- EXERCISE
Can you rewrite the lines of the listing between the line holding "Task: Open the user avatar labeled 'a'" and the line holding "click(715, 1384)", inclusive, leaving everything else unchanged but scaling each coordinate in the answers by 0.9 and rounding it to a whole number, with halves rounded up?

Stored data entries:
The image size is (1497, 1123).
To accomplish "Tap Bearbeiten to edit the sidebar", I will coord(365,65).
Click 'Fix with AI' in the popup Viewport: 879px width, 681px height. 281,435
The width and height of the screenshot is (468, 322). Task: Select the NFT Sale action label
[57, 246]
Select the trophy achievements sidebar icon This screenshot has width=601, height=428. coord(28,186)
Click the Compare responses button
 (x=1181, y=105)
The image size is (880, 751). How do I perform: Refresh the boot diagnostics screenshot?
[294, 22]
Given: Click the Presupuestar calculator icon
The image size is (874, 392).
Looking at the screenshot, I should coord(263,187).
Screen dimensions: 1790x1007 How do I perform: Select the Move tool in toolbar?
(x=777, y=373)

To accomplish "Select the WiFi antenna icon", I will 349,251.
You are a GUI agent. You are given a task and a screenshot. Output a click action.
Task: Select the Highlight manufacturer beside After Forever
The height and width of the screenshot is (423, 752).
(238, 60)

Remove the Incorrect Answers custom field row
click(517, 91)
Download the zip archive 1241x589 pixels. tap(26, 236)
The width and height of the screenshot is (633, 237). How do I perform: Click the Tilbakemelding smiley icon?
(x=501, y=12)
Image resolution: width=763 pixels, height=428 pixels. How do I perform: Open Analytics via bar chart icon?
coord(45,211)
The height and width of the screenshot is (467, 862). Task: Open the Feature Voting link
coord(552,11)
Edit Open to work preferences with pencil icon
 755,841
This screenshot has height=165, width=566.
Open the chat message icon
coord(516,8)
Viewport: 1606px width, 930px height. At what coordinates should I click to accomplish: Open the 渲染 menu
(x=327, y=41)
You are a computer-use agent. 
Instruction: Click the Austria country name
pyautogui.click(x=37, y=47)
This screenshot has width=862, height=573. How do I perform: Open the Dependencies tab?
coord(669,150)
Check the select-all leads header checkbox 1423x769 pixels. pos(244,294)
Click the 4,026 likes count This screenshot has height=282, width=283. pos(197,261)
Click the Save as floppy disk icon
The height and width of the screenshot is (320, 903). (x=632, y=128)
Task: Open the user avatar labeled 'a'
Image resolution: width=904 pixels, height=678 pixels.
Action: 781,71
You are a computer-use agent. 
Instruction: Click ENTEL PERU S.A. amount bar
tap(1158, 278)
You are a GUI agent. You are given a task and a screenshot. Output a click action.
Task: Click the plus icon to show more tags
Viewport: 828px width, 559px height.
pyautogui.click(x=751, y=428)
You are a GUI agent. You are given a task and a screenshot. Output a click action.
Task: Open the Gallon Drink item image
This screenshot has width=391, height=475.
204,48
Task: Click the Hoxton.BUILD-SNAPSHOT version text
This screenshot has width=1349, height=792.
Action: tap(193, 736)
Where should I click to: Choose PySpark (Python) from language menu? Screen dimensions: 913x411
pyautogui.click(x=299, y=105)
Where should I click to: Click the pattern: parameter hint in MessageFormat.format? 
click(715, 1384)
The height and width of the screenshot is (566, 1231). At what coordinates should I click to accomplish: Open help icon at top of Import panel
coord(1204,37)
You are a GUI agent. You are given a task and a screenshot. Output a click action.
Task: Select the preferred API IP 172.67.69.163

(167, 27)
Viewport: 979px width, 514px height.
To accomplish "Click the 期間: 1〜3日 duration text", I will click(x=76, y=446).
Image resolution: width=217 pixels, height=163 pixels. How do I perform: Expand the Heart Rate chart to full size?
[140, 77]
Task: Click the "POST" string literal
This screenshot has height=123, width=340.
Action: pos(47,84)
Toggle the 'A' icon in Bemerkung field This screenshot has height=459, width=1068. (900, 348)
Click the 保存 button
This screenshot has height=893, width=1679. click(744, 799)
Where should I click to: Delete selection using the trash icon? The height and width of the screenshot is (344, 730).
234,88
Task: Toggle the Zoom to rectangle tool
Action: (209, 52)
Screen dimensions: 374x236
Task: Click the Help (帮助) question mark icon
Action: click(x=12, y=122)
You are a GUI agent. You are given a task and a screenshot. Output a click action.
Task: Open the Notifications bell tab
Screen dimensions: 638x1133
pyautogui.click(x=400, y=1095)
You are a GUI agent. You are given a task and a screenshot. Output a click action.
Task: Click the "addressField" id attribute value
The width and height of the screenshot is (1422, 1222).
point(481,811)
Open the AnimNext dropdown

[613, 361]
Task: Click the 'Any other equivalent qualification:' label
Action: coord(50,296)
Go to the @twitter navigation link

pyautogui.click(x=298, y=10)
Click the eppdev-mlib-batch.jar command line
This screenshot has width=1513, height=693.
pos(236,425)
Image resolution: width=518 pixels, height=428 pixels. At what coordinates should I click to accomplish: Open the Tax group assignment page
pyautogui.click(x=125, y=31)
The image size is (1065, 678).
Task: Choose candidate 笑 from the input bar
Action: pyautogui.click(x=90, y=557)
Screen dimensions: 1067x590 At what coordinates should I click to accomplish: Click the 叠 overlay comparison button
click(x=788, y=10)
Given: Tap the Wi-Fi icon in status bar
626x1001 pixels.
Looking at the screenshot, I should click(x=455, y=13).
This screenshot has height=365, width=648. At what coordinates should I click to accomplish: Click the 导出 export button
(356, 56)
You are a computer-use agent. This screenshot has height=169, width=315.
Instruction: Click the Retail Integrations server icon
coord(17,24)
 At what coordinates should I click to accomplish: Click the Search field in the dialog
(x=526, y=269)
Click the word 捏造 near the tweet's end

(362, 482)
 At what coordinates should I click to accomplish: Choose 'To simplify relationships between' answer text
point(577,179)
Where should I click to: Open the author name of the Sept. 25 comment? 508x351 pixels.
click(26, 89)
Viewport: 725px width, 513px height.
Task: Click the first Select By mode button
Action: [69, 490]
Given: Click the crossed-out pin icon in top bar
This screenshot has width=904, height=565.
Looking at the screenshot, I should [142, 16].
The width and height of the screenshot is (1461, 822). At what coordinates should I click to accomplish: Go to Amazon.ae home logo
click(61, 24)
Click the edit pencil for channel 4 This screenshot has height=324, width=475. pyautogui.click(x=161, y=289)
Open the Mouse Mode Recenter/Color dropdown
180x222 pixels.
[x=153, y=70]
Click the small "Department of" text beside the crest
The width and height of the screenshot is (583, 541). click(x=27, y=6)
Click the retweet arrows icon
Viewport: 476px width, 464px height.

- REPLY TO THE EXERCISE
Task: Open the user avatar labeled 'a'
Image resolution: width=904 pixels, height=678 pixels.
Action: 703,64
You are a computer-use agent. 
Instruction: Click ENTEL PERU S.A. amount bar
tap(1042, 250)
You are a GUI agent. You are given a task and a screenshot. Output a click action.
Task: Click the plus icon to show more tags
Viewport: 828px width, 559px height.
pyautogui.click(x=676, y=385)
You are a GUI agent. You are given a task and a screenshot. Output a click action.
Task: Open the Gallon Drink item image
This screenshot has width=391, height=475.
184,43
Task: Click the Hoxton.BUILD-SNAPSHOT version text
This screenshot has width=1349, height=792.
Action: tap(174, 662)
Where should I click to: Choose PySpark (Python) from language menu? Screen dimensions: 913x411
pyautogui.click(x=269, y=95)
Where should I click to: Click the pattern: parameter hint in MessageFormat.format? 
click(644, 1246)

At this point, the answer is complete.